Task objective
The reply to the records below should contain exactly the lines from the line with "This screenshot has height=563, width=800." through the line with "Toggle the uplink", and nothing besides.

Task input
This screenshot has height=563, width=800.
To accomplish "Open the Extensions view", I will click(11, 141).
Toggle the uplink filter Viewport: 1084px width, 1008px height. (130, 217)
...
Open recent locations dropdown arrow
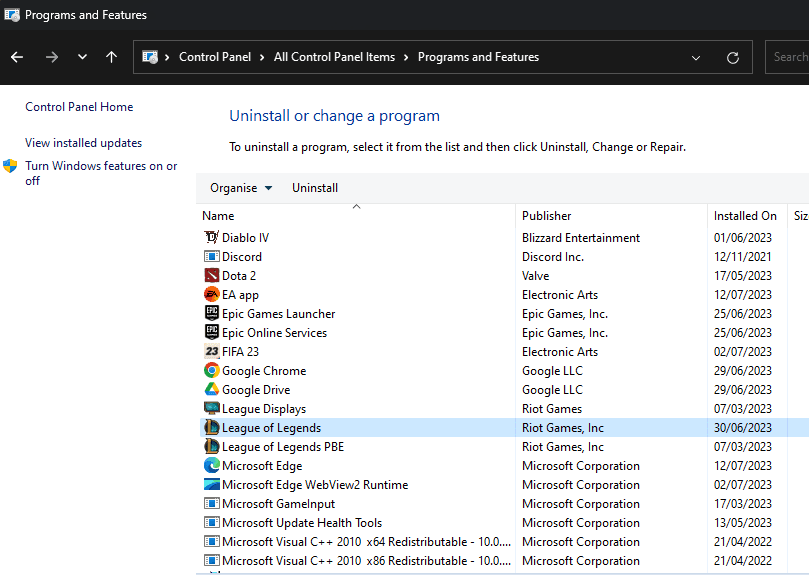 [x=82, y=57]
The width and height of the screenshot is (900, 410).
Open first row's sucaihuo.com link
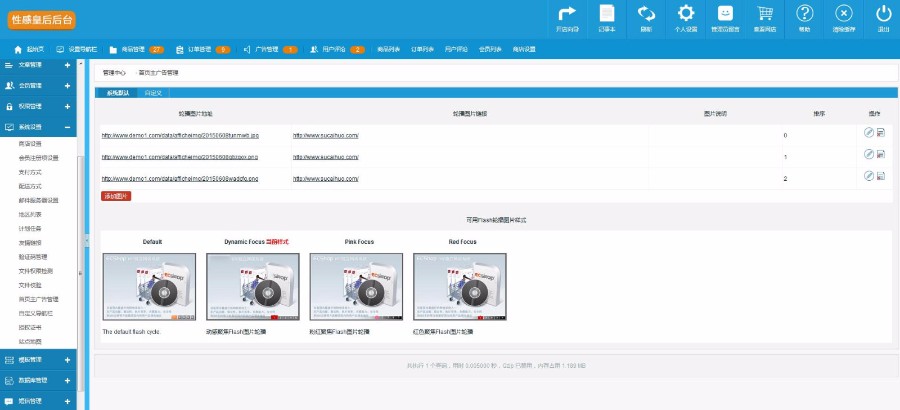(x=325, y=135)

Written answer
This screenshot has height=563, width=800.
To accomplish "Open the Extensions view", I will click(11, 141).
Toggle the uplink filter Viewport: 1084px width, 1008px height. (130, 217)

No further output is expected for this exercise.